= Achumbemo Kikon =

Indian politician

Achumbemo Kikon (born 1976) is an Indian politician from Nagaland. He is an MLA from the Bhandari Assembly constituency, which is reserved for Scheduled Tribe community, in Wokha district. He won the 2023 Nagaland Legislative Assembly election, representing Naga People's Front.

== Early life and education ==
Kikon is from Bhandari, Wokha district, Nagaland. He is the son of John Kikon. He completed his LLB in 2003 at Nagaland University. Earlier, he did his B.A. in 1998 at a college affiliated with Nagaland University.

== Career ==
Kikon was elected from the Bhandari Assembly constituency representing the Naga People's Front in the 2023 Nagaland Legislative Assembly election. He polled 13,867 votes and defeated his nearest rival and sitting MLA, Mmhonlumo Kikon of the Bharatiya Janata Party, by a margin of 3,589 votes. Earlier, he lost twice in the 2018 and 2013 Assembly elections to Mmhonlumo Kikon.
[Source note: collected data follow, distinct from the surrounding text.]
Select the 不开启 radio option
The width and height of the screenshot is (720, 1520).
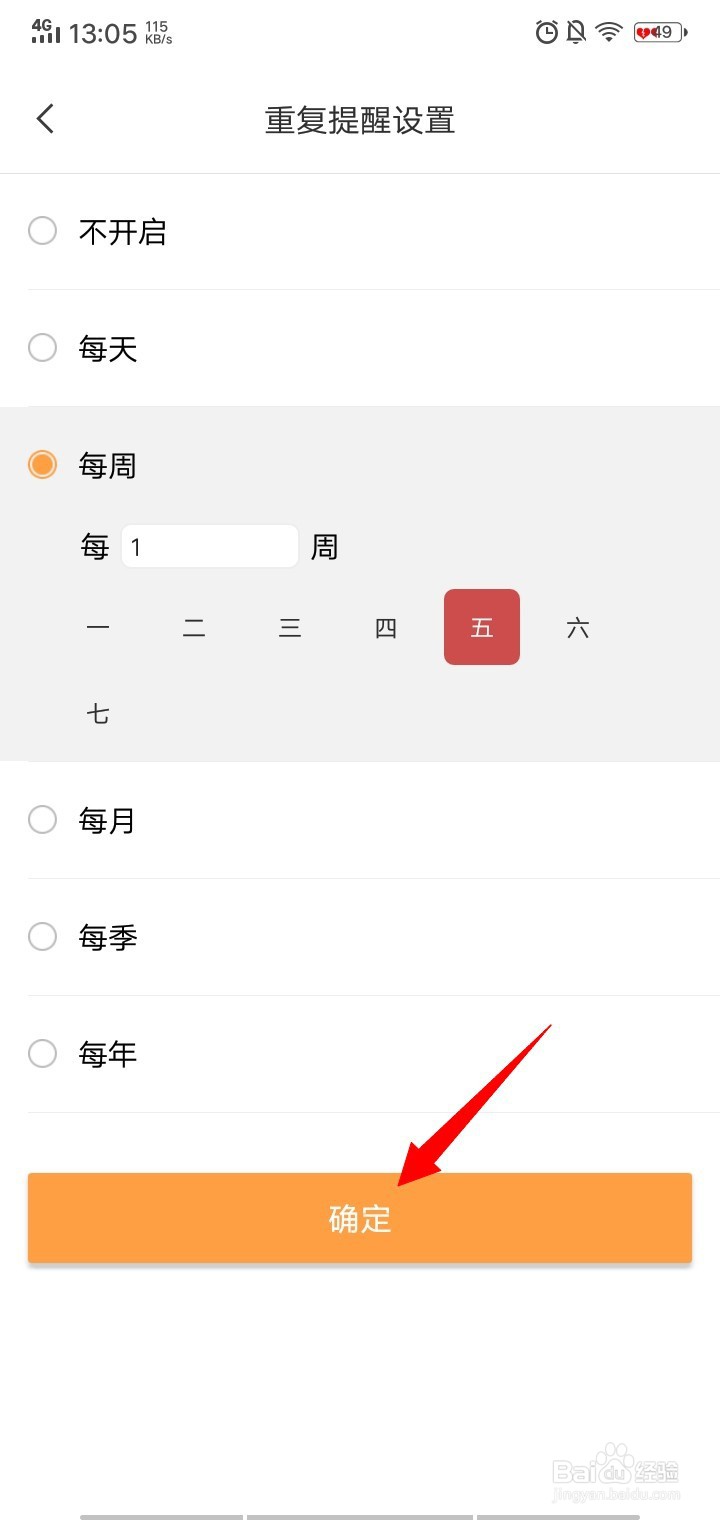(x=360, y=232)
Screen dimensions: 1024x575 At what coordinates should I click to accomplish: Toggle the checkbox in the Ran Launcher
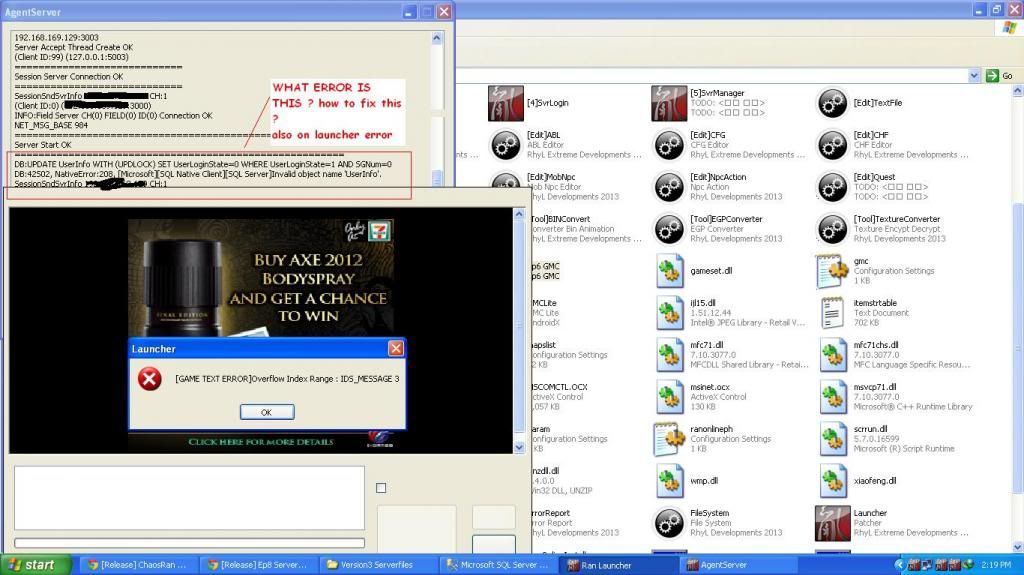coord(380,488)
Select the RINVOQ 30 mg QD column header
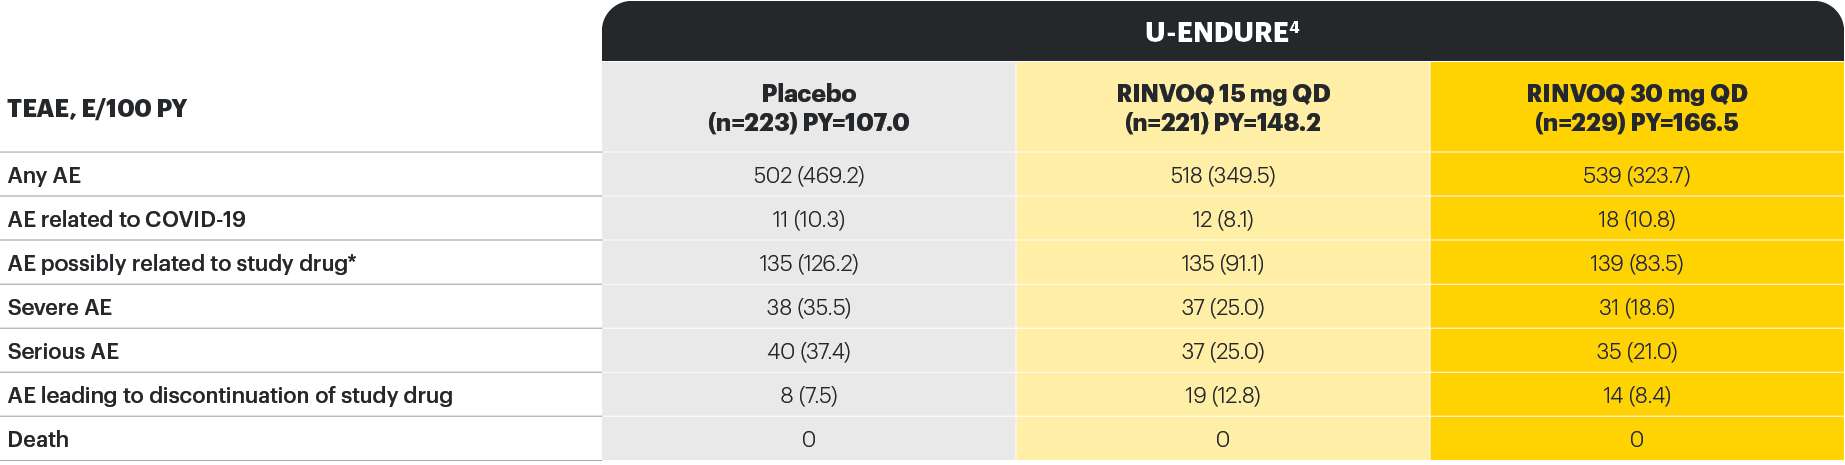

In 2018, he lost as an NPF candidate by a margin of 312 votes and in 2013 election, he lost as an independent politician by a margin of 254 votes. After the election, the secretary general of NPF, said that lack of resources for the party is one of the reasons for its losses as only two of the 22, NPF candidates won the election. Kikon started his political career as a student. He was elected as the president of the Naga Students' Federation representing the Lotha Students' Union and served from May 2003 to 2005 .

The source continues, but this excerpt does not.